Reproduce the rows below verbatim, each line as it stands.

• _MATERIAL SUPPLIED_
'''
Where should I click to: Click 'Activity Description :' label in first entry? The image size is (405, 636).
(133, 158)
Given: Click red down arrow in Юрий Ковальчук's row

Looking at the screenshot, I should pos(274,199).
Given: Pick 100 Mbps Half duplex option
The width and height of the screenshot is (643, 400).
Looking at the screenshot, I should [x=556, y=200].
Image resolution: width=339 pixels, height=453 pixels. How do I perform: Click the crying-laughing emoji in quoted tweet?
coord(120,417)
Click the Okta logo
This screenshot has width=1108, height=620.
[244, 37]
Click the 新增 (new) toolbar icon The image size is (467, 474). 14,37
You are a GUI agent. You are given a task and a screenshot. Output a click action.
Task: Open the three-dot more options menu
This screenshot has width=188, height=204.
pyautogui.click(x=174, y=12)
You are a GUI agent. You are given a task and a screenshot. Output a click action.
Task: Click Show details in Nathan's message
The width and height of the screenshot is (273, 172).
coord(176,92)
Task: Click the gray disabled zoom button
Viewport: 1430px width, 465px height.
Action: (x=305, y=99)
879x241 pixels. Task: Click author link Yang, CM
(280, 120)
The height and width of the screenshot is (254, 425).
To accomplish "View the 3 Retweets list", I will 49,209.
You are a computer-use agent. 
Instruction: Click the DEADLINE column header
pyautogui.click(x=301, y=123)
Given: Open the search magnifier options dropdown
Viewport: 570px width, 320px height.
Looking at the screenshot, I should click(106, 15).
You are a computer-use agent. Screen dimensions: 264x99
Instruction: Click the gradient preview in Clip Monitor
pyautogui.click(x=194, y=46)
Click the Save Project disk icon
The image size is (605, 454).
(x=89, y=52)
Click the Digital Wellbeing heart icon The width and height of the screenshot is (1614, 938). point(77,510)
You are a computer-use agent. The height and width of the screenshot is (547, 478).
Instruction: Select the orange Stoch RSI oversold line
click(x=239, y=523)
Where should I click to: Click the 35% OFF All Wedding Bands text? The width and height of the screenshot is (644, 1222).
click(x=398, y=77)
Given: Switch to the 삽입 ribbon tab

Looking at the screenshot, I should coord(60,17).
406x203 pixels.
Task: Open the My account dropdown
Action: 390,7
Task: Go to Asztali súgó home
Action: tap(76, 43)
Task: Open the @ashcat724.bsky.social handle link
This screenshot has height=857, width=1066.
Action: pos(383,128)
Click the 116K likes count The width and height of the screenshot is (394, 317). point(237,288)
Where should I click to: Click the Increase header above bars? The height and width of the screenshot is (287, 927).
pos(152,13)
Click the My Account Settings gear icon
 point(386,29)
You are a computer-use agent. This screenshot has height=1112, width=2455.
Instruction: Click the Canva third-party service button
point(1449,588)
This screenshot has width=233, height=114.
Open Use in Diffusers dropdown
'''
• _SOLUTION TO THIS TASK_
Where should I click to: Click 'Activity Description :' label in first entry? The image size is (405, 636).
(133, 158)
Given: Click red down arrow in Юрий Ковальчук's row

Looking at the screenshot, I should pos(274,199).
Given: Pick 100 Mbps Half duplex option
The width and height of the screenshot is (643, 400).
Looking at the screenshot, I should [x=556, y=200].
Image resolution: width=339 pixels, height=453 pixels. How do I perform: Click the crying-laughing emoji in quoted tweet?
coord(120,417)
Click the Okta logo
This screenshot has width=1108, height=620.
[244, 37]
Click the 新增 (new) toolbar icon The image size is (467, 474). 14,37
You are a GUI agent. You are given a task and a screenshot. Output a click action.
Task: Open the three-dot more options menu
This screenshot has width=188, height=204.
pyautogui.click(x=174, y=12)
You are a GUI agent. You are given a task and a screenshot. Output a click action.
Task: Click Show details in Nathan's message
The width and height of the screenshot is (273, 172).
coord(176,92)
Task: Click the gray disabled zoom button
Viewport: 1430px width, 465px height.
Action: (x=305, y=99)
879x241 pixels. Task: Click author link Yang, CM
(280, 120)
The height and width of the screenshot is (254, 425).
To accomplish "View the 3 Retweets list", I will 49,209.
You are a computer-use agent. 
Instruction: Click the DEADLINE column header
pyautogui.click(x=301, y=123)
Given: Open the search magnifier options dropdown
Viewport: 570px width, 320px height.
Looking at the screenshot, I should click(106, 15).
You are a computer-use agent. Screen dimensions: 264x99
Instruction: Click the gradient preview in Clip Monitor
pyautogui.click(x=194, y=46)
Click the Save Project disk icon
The image size is (605, 454).
(x=89, y=52)
Click the Digital Wellbeing heart icon The width and height of the screenshot is (1614, 938). point(77,510)
You are a computer-use agent. The height and width of the screenshot is (547, 478).
Instruction: Select the orange Stoch RSI oversold line
click(x=239, y=523)
Where should I click to: Click the 35% OFF All Wedding Bands text? The width and height of the screenshot is (644, 1222).
click(x=398, y=77)
Given: Switch to the 삽입 ribbon tab

Looking at the screenshot, I should coord(60,17).
406x203 pixels.
Task: Open the My account dropdown
Action: 390,7
Task: Go to Asztali súgó home
Action: tap(76, 43)
Task: Open the @ashcat724.bsky.social handle link
This screenshot has height=857, width=1066.
Action: pos(383,128)
Click the 116K likes count The width and height of the screenshot is (394, 317). point(237,288)
Where should I click to: Click the Increase header above bars? The height and width of the screenshot is (287, 927).
pos(152,13)
Click the My Account Settings gear icon
 point(386,29)
You are a computer-use agent. This screenshot has height=1112, width=2455.
Instruction: Click the Canva third-party service button
point(1449,588)
This screenshot has width=233, height=114.
Open Use in Diffusers dropdown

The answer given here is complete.